Para los que se han indignado (con razón) con la última pifia de la sanidad madrileña, hoy he tenido el «placer» de ir al médico aquí en Estados Unidos. Oculista, para más señas; mi mujer necesitaba gafas nuevas y a mí me tocaba revisión. Describir lo que hemos tenido que pagar es complicado.

Tenemos un seguro relativamente bueno (vía mi trabajo); es un coste que no vemos directamente, pero que sale indirectamente de mi sueldo. Mi empresa paga más de $700 al mes por la broma (y creedme, es un porcentaje importante de mi salario). En teoría cubren oculista, pero hay una limitación de visitas (sólo podemos ir una vez cada dos años) y tenemos que pagar un copago de $30 por cabeza, más $40 para el examen de retina que el seguro no cubre. Al hablar de gafas nuevas, la cosa se hace más divertida, ya que no sabemos lo que nos costará; las hemos pagado nosotros (y con el montón de dioptrías que mi mujer gasta, no son baratas), y tenemos que enviar la factura a Colorado, donde algún burócrata decidirá cuánto merecemos de reembolso.

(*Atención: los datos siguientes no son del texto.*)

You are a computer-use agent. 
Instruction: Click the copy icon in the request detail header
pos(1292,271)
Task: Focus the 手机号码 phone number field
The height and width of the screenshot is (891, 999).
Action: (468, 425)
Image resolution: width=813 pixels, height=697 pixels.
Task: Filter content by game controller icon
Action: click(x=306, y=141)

Sí, en teoría la formula de reembolso es conocida y la tenemos en nuestro contrato, pero creedme, no es tan fácil. Para empezar, el documento que explica qué cubre nuestra póliza es un tocho de 135 páginas. No, no estoy exagerando; 135 páginas de lenguaje médico-legal obtruso. De todas estas páginas, la sección de oculistas tiene tres páginas explicando de forma «sencilla» y «precisa» qué pagamos nosotros al hablar de lentes variadas, en un capítulo que es una orgía desaforada de jerga jurídico-ofuscatoria capaz de provocar pesadillas al más cínico de los abogados.  Tenemos una hipótesis sobre cuánto nos van a devolver, pero todo depende que no estemos cayendo en ninguna de las excepciones listadas en las tres últimas páginas del capitulo, escritas en letra bien pequeña.

¿Sufriste tu lesión ocular en una manifestación con disturbios o un acto de desobediencia civil? A joderse, tu amable aseguradora privada te envía cariñosamente a la mierda.

Un pequeño recordatorio: este alegre pollo contractual es para una pareja joven (tengo treinta tacos) en perfecto estado de salud (nunca he pisado un hospital) con una póliza de grupo (en teoría más barata) en una organización sin ánimo de lucro (nos hacen «descuento») en un estado que tiene teóricamente un cierto nivel de competición en el sector.

Y sí, tengo que escribir una entrada sobre las múltiples razones que hacen que el sistema sanitario americano sea tan horrendamente caro. Las aseguradoras con ánimo de lucro son sólo parte del problema. Lo explico mejor. Algún día.